* Begin Data for this task *

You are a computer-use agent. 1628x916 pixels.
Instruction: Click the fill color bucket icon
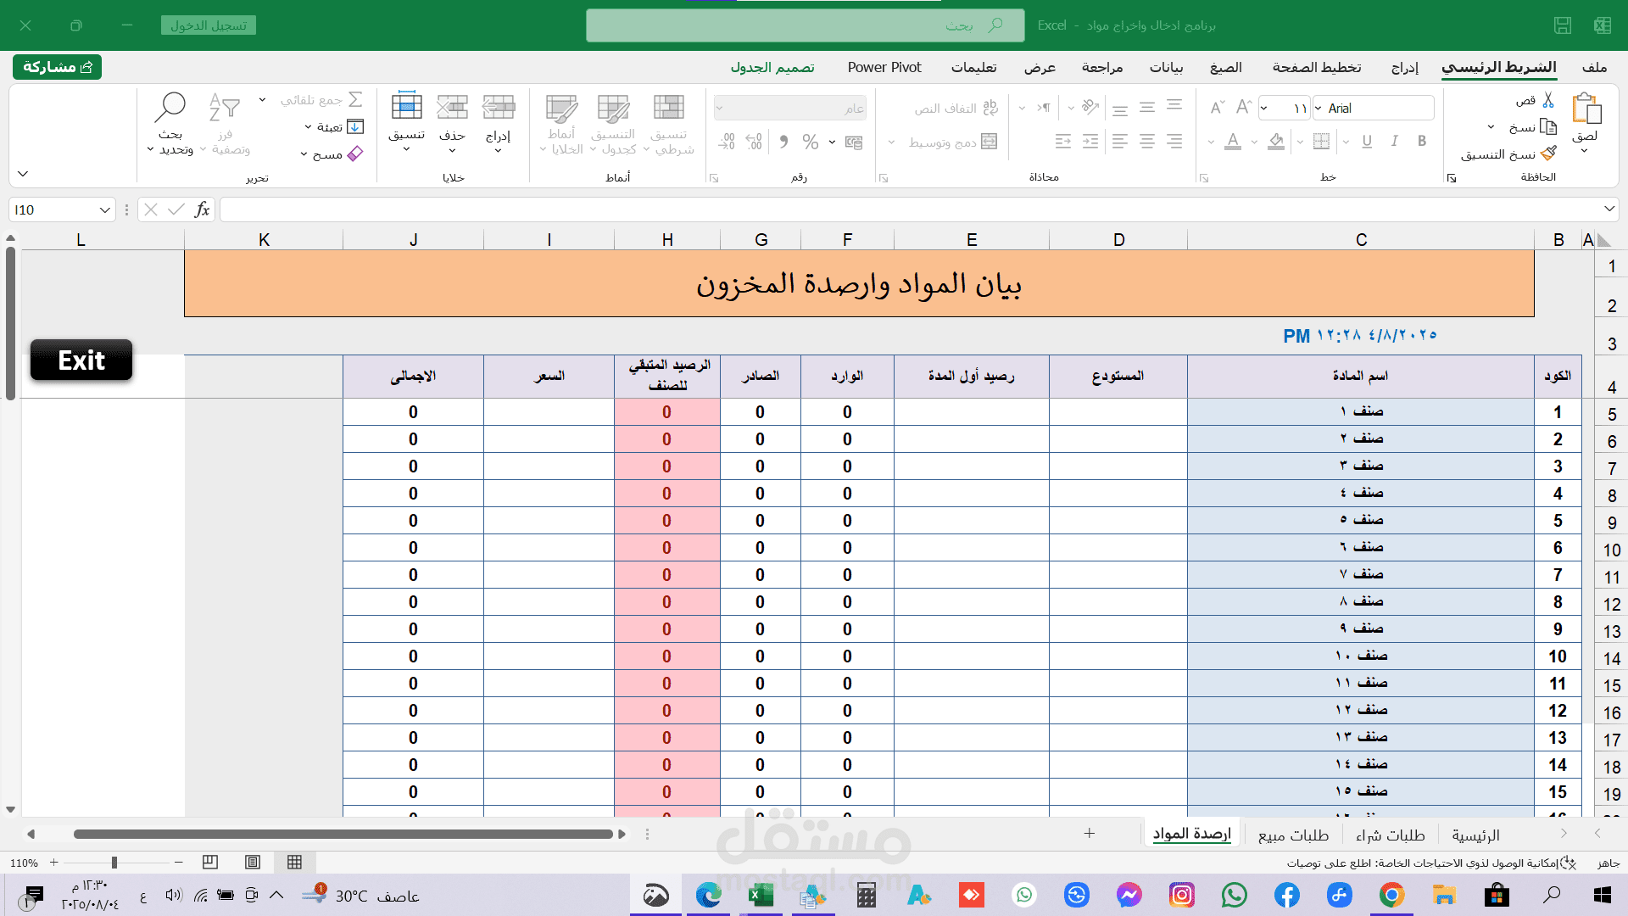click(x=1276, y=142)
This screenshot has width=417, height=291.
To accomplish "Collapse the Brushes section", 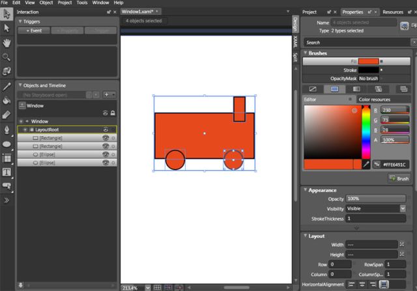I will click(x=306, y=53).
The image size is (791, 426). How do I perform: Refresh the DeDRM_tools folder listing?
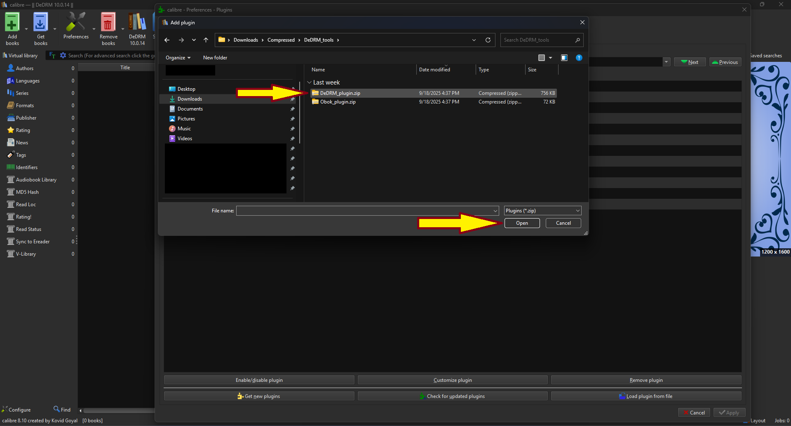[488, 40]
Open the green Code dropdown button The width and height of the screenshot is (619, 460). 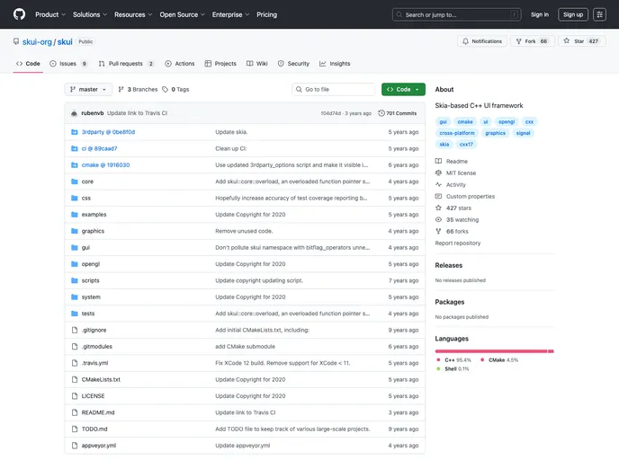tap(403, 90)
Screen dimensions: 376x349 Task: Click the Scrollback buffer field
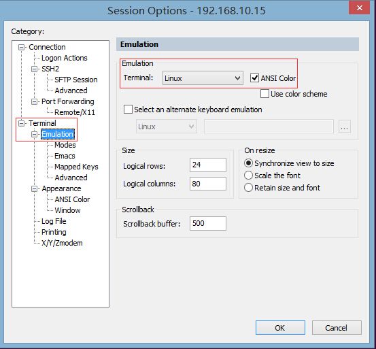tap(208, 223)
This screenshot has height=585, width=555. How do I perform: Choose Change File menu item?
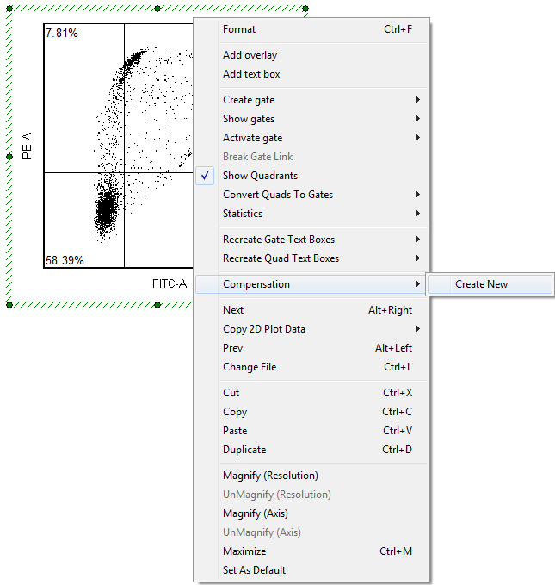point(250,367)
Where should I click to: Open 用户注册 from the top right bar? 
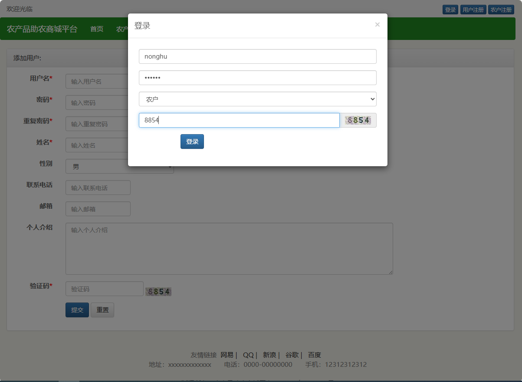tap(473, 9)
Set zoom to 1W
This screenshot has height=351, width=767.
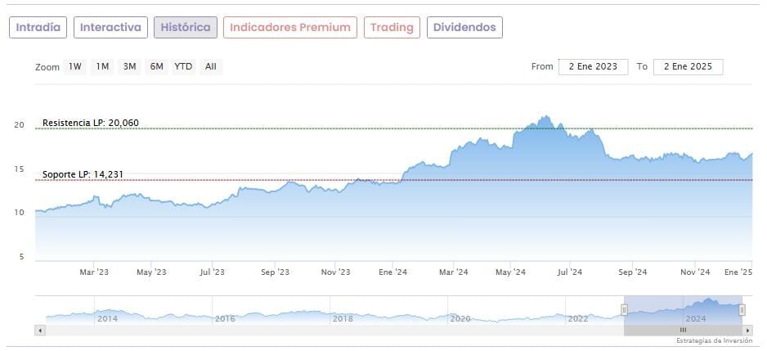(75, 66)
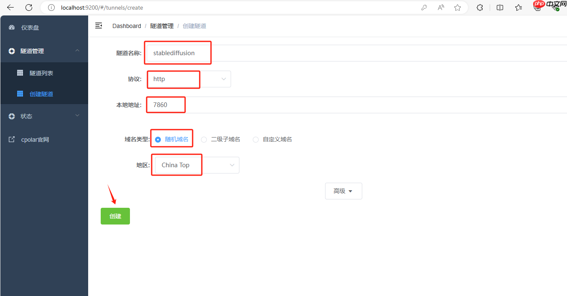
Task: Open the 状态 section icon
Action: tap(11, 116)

* End Data for this task *

Task to complete: Please arrange the lines of the listing, from the line with "Set zoom to 1W" up to and including the last line of the listing, as a JSON list of strings, one string per line, with blank lines and the pictures left out.

Answer in full:
[
  "Set zoom to 1W",
  "This screenshot has height=351, width=767.",
  "(75, 66)",
  "Task: Open the 状态 section icon",
  "Action: tap(11, 116)"
]